What worries me now is the aftermath. There is always a big price to pay in mental status when I manage to be super productive and feel good about it. But it will come or it won’t so maybe I’ll just take it one step at a time, as I have been doing, allow myself to rest and breathe a bit, and…if I get more done, great. If not…I didn’t slack off, I did kick ass, and I feel good about it. Even if it isn’t good enough for that idiot genetic material donor called my father.
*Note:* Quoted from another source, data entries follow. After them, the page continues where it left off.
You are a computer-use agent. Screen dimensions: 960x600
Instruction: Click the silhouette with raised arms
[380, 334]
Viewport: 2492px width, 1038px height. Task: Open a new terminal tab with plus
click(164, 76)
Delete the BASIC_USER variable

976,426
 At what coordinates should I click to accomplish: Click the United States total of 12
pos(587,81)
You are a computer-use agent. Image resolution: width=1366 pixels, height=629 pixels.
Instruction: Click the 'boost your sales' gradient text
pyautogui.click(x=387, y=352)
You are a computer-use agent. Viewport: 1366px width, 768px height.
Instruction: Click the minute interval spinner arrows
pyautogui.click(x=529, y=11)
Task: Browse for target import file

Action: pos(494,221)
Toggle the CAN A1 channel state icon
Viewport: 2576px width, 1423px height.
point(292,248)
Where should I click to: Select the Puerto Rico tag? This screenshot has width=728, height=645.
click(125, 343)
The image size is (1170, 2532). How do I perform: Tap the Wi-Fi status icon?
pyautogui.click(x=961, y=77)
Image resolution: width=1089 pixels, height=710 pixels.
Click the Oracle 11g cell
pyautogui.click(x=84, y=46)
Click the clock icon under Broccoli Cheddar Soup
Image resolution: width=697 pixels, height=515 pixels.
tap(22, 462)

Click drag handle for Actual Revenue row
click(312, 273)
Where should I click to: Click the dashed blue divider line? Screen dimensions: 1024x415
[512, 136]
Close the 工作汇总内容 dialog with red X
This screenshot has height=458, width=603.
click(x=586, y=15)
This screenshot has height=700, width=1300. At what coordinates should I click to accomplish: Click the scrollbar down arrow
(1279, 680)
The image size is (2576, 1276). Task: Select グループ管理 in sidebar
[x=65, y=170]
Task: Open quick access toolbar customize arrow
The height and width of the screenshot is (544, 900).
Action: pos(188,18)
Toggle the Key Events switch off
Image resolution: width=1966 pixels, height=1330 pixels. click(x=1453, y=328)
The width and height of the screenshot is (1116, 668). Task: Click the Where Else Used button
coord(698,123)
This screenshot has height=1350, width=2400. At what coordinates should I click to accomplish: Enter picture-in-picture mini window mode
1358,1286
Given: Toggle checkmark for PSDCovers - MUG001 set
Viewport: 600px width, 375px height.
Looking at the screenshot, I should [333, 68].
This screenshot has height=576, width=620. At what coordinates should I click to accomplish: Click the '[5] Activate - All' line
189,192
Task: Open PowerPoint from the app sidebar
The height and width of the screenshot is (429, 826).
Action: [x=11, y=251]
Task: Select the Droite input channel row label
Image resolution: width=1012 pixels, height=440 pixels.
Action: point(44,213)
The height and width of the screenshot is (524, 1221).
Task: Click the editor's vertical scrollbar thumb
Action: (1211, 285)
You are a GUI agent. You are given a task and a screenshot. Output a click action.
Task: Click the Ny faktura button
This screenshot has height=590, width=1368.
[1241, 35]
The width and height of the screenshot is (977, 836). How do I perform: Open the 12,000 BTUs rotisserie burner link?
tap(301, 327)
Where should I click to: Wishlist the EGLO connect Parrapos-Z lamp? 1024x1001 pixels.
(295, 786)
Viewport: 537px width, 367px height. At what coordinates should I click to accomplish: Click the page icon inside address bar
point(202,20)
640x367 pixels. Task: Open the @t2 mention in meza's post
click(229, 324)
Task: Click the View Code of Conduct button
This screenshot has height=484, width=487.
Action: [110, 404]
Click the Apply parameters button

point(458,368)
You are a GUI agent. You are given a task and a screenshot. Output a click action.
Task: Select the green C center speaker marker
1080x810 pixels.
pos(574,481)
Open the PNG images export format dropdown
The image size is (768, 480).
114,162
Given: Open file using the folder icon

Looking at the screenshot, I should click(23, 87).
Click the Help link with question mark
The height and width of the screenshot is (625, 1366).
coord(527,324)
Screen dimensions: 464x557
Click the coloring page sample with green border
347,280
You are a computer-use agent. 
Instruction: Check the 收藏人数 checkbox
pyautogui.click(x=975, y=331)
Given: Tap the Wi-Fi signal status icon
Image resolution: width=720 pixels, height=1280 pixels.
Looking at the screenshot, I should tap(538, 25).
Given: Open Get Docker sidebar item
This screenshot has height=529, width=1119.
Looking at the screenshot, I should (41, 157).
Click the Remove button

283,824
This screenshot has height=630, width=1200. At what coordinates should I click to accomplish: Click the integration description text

I really really just want heat that works. I feel shitty that I had six months of spring and summer to get this shit done but waited til it dropped to freezing then went into frantic mode to deal with it all. Sometimes, that is the only thing that works with depressive inertia. You wait til the last minute and it’s do or die, no choice, and you kick into gear. There’s a price of course, but…

Oh and you wanna know the miraculous thing about all of this? I have only been taking 200mg Lamictal and my anxiety meds. I swore off Zoloft when the suicidal thoughts started. The prozac wasn’t helping. And that extra 100mg of Lamictal was just one extra pill to take with no benefit so…Yeah, the telepsych probably isn;t going to think much of me managing my own care this way but…I told that nurse. I TOLD her the Zoloft was making me worse at the higher dose so..she highered it more. Wtf? Hopefully this guy will be…more reasonable. Maybe have the ink dry on his diploma, that’d be a plus. The noobs know fuck all outside of books and their treatment shows it. With my history, I need a shrink with six degrees and 50 years experience.

For this moment in time…I feel good about my accomplishments. I am not happy or calm or ‘over’ the depression by any means…I am still struggling but…I am going to savor this rare moment of not being filled with self loathing and hatred and feeling like maybe, just maybe…that badass metalhead chick is still in here somewhere clawing her way out. Debbie Downer may be in the lead most days but…the old me is in there somewhere. And I am going to get back all the parts of myself the shitty nurse practitioner care left me stuck with by not listening and not being open to changing or thinking outside the book and box.

Tomorrow…Who knows. For now…There is hope. I will take what I can get, even if it is fleeting. I am putting in the hard work, being ‘mindful’ (how I hate that fucking term!), and taking it one step at a time. And when overwhelmed, like last night, I am taking a step back to recharge. It works more often than not so…I may be on the right track. Or at least a track that doesn’t lead to the oncoming lights of another train about to smash into me. You take the wins where you can find them.